### [ABOUT THIS EXERCISE]
All of the data is to be restated word for word.

(Collected data)

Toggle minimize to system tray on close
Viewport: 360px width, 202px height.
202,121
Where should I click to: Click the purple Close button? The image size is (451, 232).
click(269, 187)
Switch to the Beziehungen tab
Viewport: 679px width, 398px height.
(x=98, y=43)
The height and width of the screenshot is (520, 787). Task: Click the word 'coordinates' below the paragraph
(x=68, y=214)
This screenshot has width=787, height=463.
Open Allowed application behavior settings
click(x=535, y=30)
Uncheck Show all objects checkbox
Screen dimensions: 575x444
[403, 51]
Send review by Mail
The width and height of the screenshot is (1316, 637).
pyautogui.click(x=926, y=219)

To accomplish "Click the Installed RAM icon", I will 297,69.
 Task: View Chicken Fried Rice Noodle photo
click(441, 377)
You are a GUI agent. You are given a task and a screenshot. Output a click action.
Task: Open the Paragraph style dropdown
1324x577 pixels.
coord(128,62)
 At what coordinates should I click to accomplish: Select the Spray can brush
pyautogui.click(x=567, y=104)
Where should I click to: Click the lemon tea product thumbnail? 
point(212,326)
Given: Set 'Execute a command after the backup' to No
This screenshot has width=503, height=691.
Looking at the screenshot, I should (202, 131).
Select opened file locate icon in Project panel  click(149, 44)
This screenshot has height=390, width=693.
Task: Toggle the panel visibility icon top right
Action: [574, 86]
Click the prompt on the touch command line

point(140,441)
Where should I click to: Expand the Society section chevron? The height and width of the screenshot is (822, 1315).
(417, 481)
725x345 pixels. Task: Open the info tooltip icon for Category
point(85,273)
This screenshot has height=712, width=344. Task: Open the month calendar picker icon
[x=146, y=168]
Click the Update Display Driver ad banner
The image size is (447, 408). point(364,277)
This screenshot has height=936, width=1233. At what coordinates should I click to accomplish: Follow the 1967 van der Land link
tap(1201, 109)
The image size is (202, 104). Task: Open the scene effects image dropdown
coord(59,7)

### [TASK SOLUTION]
Toggle minimize to system tray on close
Viewport: 360px width, 202px height.
202,121
Where should I click to: Click the purple Close button? The image size is (451, 232).
click(269, 187)
Switch to the Beziehungen tab
Viewport: 679px width, 398px height.
(x=98, y=43)
The height and width of the screenshot is (520, 787). Task: Click the word 'coordinates' below the paragraph
(x=68, y=214)
This screenshot has width=787, height=463.
Open Allowed application behavior settings
click(x=535, y=30)
Uncheck Show all objects checkbox
Screen dimensions: 575x444
[403, 51]
Send review by Mail
The width and height of the screenshot is (1316, 637).
pyautogui.click(x=926, y=219)

To accomplish "Click the Installed RAM icon", I will 297,69.
 Task: View Chicken Fried Rice Noodle photo
click(441, 377)
You are a GUI agent. You are given a task and a screenshot. Output a click action.
Task: Open the Paragraph style dropdown
1324x577 pixels.
coord(128,62)
 At what coordinates should I click to accomplish: Select the Spray can brush
pyautogui.click(x=567, y=104)
Where should I click to: Click the lemon tea product thumbnail? 
point(212,326)
Given: Set 'Execute a command after the backup' to No
This screenshot has width=503, height=691.
Looking at the screenshot, I should (202, 131).
Select opened file locate icon in Project panel  click(149, 44)
This screenshot has height=390, width=693.
Task: Toggle the panel visibility icon top right
Action: [574, 86]
Click the prompt on the touch command line

point(140,441)
Where should I click to: Expand the Society section chevron? The height and width of the screenshot is (822, 1315).
(417, 481)
725x345 pixels. Task: Open the info tooltip icon for Category
point(85,273)
This screenshot has height=712, width=344. Task: Open the month calendar picker icon
[x=146, y=168]
Click the Update Display Driver ad banner
The image size is (447, 408). point(364,277)
This screenshot has height=936, width=1233. At what coordinates should I click to accomplish: Follow the 1967 van der Land link
tap(1201, 109)
The image size is (202, 104). Task: Open the scene effects image dropdown
coord(59,7)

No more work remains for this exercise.